◆ **REQUIRED TASKS**
1. Translate this sentence from the editorial on Mike Hill into Spanish: "It’s all around us, and it’s why Pride Month matters."
2. Write the next few paragraphs of the editorial on Mike Hill, picking up after its final sentence about his statement through the talk-show host.

Sun Sentinel Palm Beach Edition
Mike Hill’s homophobia shows us why Pride Month is important
We would rather not spend time writing about a lone Panhandle politician who seems intent on making himself look ridiculous.
But Mike Hill is powerful evidence of why — gay or straight — we should pay attention this June to LGBT Pride Month.
He is proof that homophobia not only lives, it gets elected. It shapes laws. It serves in the military. It sells insurance. It sits on hospital boards. It goes to church.
It’s all around us, and it’s why Pride Month matters.
Hill was a second-tier and little-noticed state representative from Pensacola until he burst onto the scene last month through a recording of a civic meeting where he and another person exchanged their thoughts on the Bible’s view of homosexuality.
The other person misquoted I Corinthians in the New Testament, saying it called for death to men who had affairs with men. Hill replied that punishment was echoed the Old Testament. Another audience member mentioned possible legislation along those lines. Hill chuckled and wondered aloud how that would go over.
Hill says he was laughing at the absurdity of the suggestion, not the idea of a state law to execute people because of their sexual orientation.
In what has been misreported as an apology, Hill issued a statement through a friendly talk-show host conceding he should have corrected the audience member’s misinterpretation of scripture and regretting how his tone was “received.”

◆ **DATA SECTION**
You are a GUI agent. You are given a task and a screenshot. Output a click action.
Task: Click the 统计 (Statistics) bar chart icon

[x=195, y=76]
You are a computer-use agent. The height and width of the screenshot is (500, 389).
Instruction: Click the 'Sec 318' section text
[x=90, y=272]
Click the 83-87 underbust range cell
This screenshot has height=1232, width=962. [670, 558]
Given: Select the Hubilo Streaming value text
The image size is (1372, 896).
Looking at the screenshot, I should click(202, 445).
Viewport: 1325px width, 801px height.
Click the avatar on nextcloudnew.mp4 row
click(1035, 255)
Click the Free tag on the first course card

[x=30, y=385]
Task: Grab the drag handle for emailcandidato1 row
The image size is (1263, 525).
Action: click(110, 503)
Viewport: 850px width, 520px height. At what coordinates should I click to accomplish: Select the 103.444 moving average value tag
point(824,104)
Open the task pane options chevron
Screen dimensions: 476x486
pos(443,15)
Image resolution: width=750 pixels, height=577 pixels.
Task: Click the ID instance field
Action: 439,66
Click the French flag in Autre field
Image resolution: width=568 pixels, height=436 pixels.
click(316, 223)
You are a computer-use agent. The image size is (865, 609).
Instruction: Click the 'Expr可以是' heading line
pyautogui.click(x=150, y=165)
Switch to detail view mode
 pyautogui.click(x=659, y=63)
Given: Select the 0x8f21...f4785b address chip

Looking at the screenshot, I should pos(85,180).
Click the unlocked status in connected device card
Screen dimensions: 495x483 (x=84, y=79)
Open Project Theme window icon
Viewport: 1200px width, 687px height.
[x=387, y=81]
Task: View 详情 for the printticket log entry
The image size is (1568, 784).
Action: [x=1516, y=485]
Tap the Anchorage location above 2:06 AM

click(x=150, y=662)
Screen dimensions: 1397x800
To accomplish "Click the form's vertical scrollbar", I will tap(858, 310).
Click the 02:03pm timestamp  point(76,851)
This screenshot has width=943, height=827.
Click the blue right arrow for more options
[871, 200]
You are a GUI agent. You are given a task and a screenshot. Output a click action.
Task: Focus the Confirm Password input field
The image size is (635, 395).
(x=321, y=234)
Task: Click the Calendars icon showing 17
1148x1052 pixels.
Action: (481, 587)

◆ **REPLIES**
1. Está por todas partes a nuestro alrededor, y es la razón por la que el Mes del Orgullo importa.

2.
The lawmaker’s absence of humility and grace is overshadowed by what we’re learning about the core beliefs of this person who occupies respectable and consequential positions in his community and the state.
Hill seethes with contempt for the LGBT community, and proudly displays his disdain on Facebook and Twitter.
In an article last week, Andy Marlette, the Pensacola News Journal writer and cartoonist who originally revealed the recording, followed up by documenting Hill’s social media attacks on the LGBT community.
For example, before an annual LGBT event in 2015, Hill tweeted a photo of the moon shining on the Gulf of Mexico with the caption, “Pensacola Beach before the hostile invasion.”
In 2017, Hill tweeted a link to a post on a blog called Last Days Watchman, which celebrated the idea that “you are free to treat gay ‘marriage’ as abnormal and criminally sick in Russia.”
And just last week, amid the controversy over his recorded comments, Hill retweeted evangelist Franklin Graham’s thanks to the Trump administration for refusing to allow rainbow flags to be flown at American embassies during
Pride Month (though some embassies are defying the order).
Hill’s recorded comments produced a brief spasm of outrage from state Republican legislative leaders — and a more muted response from Gov. Ron DeSantis — who sought an apology from their colleague. They’ve quietly retreated and Hill now counters that he’s the one who deserves an apology. (A reminder that the new norm in some political circles is to never say you’re sorry for anything.)
Hill knows he has them at a disadvantage. A spirited defense of LGBT rights is not a winning political proposition for the GOP right now.
It’s why party leaders won’t even give a hearing to the Competitive Workforce Act, which would expand the Florida
Civil Rights Act and is supported by an array of businesses, from Disney to AT&T to CSX.
The workforce act would prevent someone from being denied a restaurant meal or a job or housing because of their sexual orientation or gender identity. You can’t discriminate now because of someone’s race, gender, religion or even marital status, but you can if they’re gay. And legislative leaders don’t have the stomach for changing that.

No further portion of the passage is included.